Setting RStudio login credentials
Now let’s quickly add the RStudio user credentials and install Java to ensure RStudio has all the necessary libraries to work properly.
# Add user info to login RStudio
sudo adduser rstudio
#Add rstudio to sudo group
sudo usermod -aG sudo rstudio
Install Java
Install Java for RStudio and reconfigure the library paths
# Install Java and reconfigure in R for RStudio use
sudo apt -y install default-jdk
sudo R CMD javareconf
# Change permissions for R library
sudo chmod 777 -R /usr/local/lib/R/site-library
Ports for RStudio + Shiny
Finally, lets decide if we want to change the port for RStudio or not. If we plan on running a Shiny App on this instance, then I will want to leave RStudio on port 8787 and run shiny on port 80.
As a reminder, port 80 is the default internet port which enables users to use; http://domain.com
instead of http://domain.com:8787
.
I will show how to install and use nginx in order to run both Shiny & RStudio on port 80 in a future post.
For this post, I am going to leave RStudio on port 8787 but the command to switch it to port 80 is below (or simply just open and edit the .conf file). I am going to leave it on port 8787 because in a future post, nginx will be able to route ports like 8787 and 3838 to port 80.
# ****VERY IMPORTANT***
#If you plan on running a shiny app on port 80, then you need to set a reverse proxy to use one port for both.

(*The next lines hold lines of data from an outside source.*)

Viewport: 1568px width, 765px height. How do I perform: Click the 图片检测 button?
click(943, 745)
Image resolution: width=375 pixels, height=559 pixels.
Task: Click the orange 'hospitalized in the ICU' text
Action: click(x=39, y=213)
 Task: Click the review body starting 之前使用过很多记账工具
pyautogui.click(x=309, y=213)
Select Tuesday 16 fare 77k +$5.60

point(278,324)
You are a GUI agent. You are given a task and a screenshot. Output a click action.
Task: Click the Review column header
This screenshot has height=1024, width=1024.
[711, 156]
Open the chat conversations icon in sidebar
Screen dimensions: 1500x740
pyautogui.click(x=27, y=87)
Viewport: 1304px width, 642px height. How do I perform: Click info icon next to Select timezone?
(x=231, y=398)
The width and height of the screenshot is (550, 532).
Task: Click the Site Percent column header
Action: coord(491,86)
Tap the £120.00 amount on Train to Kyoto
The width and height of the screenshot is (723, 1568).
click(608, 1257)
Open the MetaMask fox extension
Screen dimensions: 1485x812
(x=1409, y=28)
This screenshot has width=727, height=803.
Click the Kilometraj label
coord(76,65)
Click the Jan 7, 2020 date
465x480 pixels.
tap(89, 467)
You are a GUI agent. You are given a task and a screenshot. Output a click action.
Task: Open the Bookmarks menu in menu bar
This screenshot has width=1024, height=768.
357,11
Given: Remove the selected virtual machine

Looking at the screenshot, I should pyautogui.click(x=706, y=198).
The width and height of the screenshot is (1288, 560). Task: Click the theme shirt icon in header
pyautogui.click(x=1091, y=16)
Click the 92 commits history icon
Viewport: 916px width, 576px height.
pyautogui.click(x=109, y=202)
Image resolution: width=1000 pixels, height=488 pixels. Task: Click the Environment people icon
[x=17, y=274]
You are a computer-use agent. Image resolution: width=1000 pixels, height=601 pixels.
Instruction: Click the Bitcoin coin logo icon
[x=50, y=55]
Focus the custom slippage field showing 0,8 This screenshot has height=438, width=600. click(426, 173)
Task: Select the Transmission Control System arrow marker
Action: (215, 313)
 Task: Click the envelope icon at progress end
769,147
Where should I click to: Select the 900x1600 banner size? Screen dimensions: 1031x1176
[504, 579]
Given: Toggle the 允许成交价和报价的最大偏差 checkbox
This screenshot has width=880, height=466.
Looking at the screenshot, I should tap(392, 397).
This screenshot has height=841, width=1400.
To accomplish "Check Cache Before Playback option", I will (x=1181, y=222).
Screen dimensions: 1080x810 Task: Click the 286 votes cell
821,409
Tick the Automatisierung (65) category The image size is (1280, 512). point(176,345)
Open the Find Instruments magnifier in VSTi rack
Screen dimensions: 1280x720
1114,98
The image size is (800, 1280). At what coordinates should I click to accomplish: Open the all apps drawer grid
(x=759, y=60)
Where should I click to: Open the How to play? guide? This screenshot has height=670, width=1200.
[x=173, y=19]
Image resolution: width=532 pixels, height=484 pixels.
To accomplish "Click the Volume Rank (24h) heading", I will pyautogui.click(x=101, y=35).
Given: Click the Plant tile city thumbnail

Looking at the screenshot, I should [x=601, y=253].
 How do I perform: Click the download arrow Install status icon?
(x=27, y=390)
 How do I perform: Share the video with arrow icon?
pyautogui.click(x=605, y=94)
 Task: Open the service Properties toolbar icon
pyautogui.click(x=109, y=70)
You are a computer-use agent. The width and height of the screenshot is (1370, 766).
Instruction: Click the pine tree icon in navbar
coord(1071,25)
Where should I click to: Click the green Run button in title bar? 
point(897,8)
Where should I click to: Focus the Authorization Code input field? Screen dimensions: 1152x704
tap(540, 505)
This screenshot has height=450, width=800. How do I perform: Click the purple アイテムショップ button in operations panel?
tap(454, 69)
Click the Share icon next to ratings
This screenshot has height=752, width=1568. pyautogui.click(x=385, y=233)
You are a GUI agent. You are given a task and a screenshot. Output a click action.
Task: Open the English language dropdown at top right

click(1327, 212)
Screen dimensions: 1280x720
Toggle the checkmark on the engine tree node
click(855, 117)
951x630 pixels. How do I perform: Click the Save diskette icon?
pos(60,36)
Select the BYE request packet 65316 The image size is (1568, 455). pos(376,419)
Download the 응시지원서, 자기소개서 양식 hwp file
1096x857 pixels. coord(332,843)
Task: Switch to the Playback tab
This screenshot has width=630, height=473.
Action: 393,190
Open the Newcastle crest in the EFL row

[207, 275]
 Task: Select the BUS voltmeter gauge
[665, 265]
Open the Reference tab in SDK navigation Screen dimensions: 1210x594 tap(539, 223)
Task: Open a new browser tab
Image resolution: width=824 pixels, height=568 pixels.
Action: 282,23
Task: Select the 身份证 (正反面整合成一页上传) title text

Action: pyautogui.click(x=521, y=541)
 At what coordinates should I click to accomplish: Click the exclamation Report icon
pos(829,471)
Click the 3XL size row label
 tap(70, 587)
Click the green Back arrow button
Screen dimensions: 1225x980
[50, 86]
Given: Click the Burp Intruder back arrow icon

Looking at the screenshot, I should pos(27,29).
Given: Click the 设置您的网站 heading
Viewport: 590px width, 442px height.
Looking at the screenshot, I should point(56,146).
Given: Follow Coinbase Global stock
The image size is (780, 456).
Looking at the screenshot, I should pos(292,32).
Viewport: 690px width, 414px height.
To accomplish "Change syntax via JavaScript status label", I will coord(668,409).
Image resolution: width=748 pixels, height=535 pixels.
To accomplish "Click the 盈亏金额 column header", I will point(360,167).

sudo echo "www-port=80" >> /etc/rstudio/rserver.conf
#Restart rstudio-server to incorporate changes made in rserver.conf
sudo rstudio-server restart
Great, so everything is now downloaded onto our EC2 that is required to login to RStudio from our browser. For those of you who did the short way first, I am sure you now understand why I called this the “Detailed, longer way” and if you haven’t then go ahead and try the short and easy way.
Step 10: Logging into RStudio + Viewing Shiny
Open a web browser and enter your Public DNS(IPv4) as part of the URL to login to RStudio Server. If you kept RStudio on port 8787 (which I did in this post), then add :8787
to the end of your url like below. This means that the shiny-server we also downloaded is living on its default port, 3838. We will also visit there.
RStudio
For login credentials, use the newly created credentials for the user rstudio.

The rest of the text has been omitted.